Si parla troppo spesso di fanatismo da un punto di vista ideologico, sportivo, cinematografico e dei fumetti. Si criticano spesso i giovani che si immergono nel mondo dei personaggi dei videogiochi e fantastici in genere, senza comprendere le reali motivazioni che spingono questi ragazzi ad abbracciare questo mondo. Prima di tutto non riguarda solo i giovani come erroneamente si crede, ma abbraccia in modo trasversale coloro che si approcciano oggi e conoscono determinati personaggi e coloro che li hanno visti nascere e svilupparsi che sono legati ancora oggi in termini soprattutto di ricordi e affettivi.
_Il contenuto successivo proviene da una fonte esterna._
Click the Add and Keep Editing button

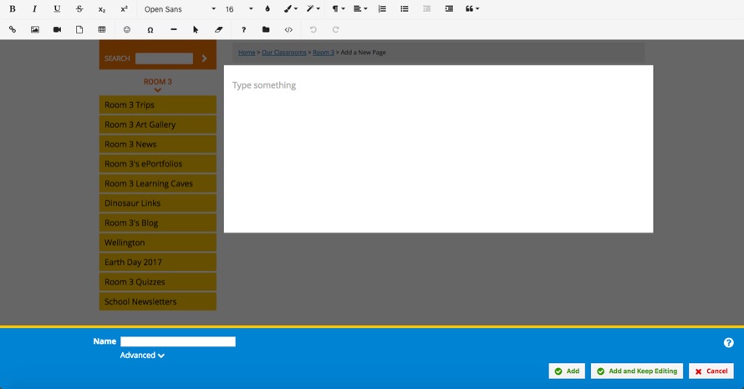pos(636,371)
Prima di tutto è fondamentale differenziare il fan dal fanatico, perché sono aspetti molto differenti. Il FAN è colui che manifesta una passione, un interesse, un’ammirazione per qualcuno o per qualcosa. Il FANATISMO è l’espressione di un sentimento esagerato, quasi di un’adesione incondizionata che porta anche nei casi più estremi all’assenza della lucidità critica. Il problema a livello clinico nasce quando dall’ammirazione si passa all’ossessione, quando questo sentimento inizia a condizionare la persona anche nelle attività quotidiane, quando, nei casi più estremi la fantasia si sovrappone alla realtà.

Se sono un FAN, posso arrivare anche ad imitare il mio idolo, lo faccio consapevolmente, ripeto e decido di riprodurre i suoi comportamenti.

L’aspetto patologico è quando ci si IDENTIFICA con il personaggio idolatrato, si decide di vivere come lui, di comportarsi come lui e nei casi più gravi “diventare lui”.

Per essere come lui sono disposto anche a modificare il mio corpo, non lo imito solo attraverso i vestiti o i capelli, ma devo diventare anche fisicamente come lui, non c’entra niente con il Cosplay o con i mascheramenti carnevaleschi, queste di cui parliamo sono forme patologiche in cui, in certi casi, si perde pure di aderenza alla realtà. Il Cosplay è arte, c’è tanto lavoro e tanta fatica dietro e ci sono persone che credono in quello che fanno e che sono perfettamente in grado di uscire dal loro personaggio. Nel caso dell’identificazione patologica con un personaggio c’è un evidente problema di identità in cui la persona non riconosce e accetta il proprio corpo, non si stima e non è in grado di valorizzarsi. Inizia a vivere nella ricerca ossessiva di raggiungere il proprio ideale, diventa schiava del proprio corpo che si deve obbligatoriamente modificare. Ovviamente non sarà mai possibile raggiungere un ideale perchè nella realtà non esiste e si arriva anche a rischiare la vita pur di ricorrere quello che non c’è. Per esempio, un giovane brasiliano di 25 anni, pur di diventare Hulk, ha cercato di far crescere i propri muscoli attraverso un allenamento estremo e un dieta ferrea e ha iniettato, soprattutto nelle braccia, olio, alcol e sostanze dopanti che lo hanno quasi condotto alla morte. I bambini del suo paese erano arrivati a chiamarlo “mostro”, ma lui non se ne rendeva conto perché nella sua testa doveva diventare Hulk. In altri casi, però, la dimensione della fantasia si sovrappone completamente a quella della realtà, creando una grande confusione in quei ragazzi estremamente fragili, con una bassissima autostima, probabilmente segnati da traumi precoci durante l’infanzia, come per esempio isolamento relazionale, bullismo. Si arriva a decidere di rinunciare a se stessi, di annullarsi completamente per intraprendere un lungo percorso di trasformazione definitiva e di diventare il personaggio desiderato, attraverso dolorosi interventi chirurgici. Questo allarmante fenomeno, prende il nome di Living Doll, ed è diffuso sia tra i maschi che tra le femmine, portandoli a rinnegare la loro stessa identità, il loro corpo e la loro personalità e a nascondersi dietro una bambola socialmente accettata.

Tutto questo rappresenta l’aspetto patologico del fanatismo relativo a personaggi di fumetti o fantastici. Non sono da sottovalutare perché possono avere delle gravi conseguenze sul corpo e sulla psiche della persona, fino ai casi più gravi di suicidio.